- [YOUR GOAL]:
Rewrite the part of the piercing article that begins at the words "13 years later, the" and stops after "Avenue called Freaky’s.", replacing "purple house" with "yellow house".

Eric Betz: One Freaky Dude

Written by Elise Glaser

In 2004 at a high school in Crothersville, Ind. a spread featured in the yearbook entitled “Body Decorations” incited an uproar amongst members of the school board. The spread was dedicated to students’ and teachers’ tattoos and piercings. The same year, in Henry County, Ga. a teenage boy was given in-school suspension for a month for violating the dress code by showing up to school sporting eyebrow, nose, labret, and tongue piercings. His mother ended up homeschooling him following the incident.

Photo by Phillip Engh

13 years later, the attitude towards piercings is dramatically different. If you take a look around the Colorado College campus, it appears that many people have something pierced, whether it be their earlobes, cartilage, nose, eyebrow, or some other body part. Piercing is a popular form of self-expression among teens and young adults in this day and age. CC students comprise a portion of the customer base for tattoo and piercing venues in Colorado Springs, including a purple house on Platte Avenue called Freaky’s.

Freaky’s is quite the sight inside and out. Giant pieces of jewelry hang from the purple porch, including hoops, industrials, and septum rings. Inside, visitors are greeted by an impressive display of smoking devices and friendly employees. The artistry takes place upstairs, where a black reclining chair sits surrounded by all sorts of tools for piercing and tattooing. The owner of the shop, Eric Betz, waits at the top of the stairs to greet those who make it beyond the entry. Betz has been in the piercing industry for about 16 years. He spent most of his time working in New York, but came to Colorado Springs for two primary reasons:  “This city doesn’t really have a lot of regulations, so a lot of jackasses tend to work around here.” Betz explained, “I kind of want to be the antidote to all of that.” His second reason: “It’s pretty here.”

Betz became interested in piercing at a young age, mainly due to his mother. “My mom used to take me to tattoo shops my whole life,” he said. “I probably was in the first one that I was ever in when I was like five or six. She’d take me while she would get tattooed and it kept going on from there.” Although Betz initially wanted to be a nurse, he instead opted for piercing because it is still something of a medical practice, but “without all the trauma and drama.” When he was 16 years old, Betz watched people get piercings. A year later, he started piercing his friends, and the rest is history. When Betz first started 15 years ago, he owned the only tattoo and piercing shop in town. Betz said that he would occasionally get visitors who criticized his shop for “performing the devil’s work.” One particular incident stood out above the rest: “I had a lady try to curse us once,” Betz recalled. “She came in the day before and tried to yell something at us. We came in the next day and there was a baby shoe at our door. We picked it up and these Viking rune stones fell out of it. We asked a few people and turns out, she had put a curse on us.”

- [DATASET ENTRIES]:
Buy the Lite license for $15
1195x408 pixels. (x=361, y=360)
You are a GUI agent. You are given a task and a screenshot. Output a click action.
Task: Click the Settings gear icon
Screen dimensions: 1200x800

- [TASK ANSWER]:
13 years later, the attitude towards piercings is dramatically different. If you take a look around the Colorado College campus, it appears that many people have something pierced, whether it be their earlobes, cartilage, nose, eyebrow, or some other body part. Piercing is a popular form of self-expression among teens and young adults in this day and age. CC students comprise a portion of the customer base for tattoo and piercing venues in Colorado Springs, including a yellow house on Platte Avenue called Freaky’s.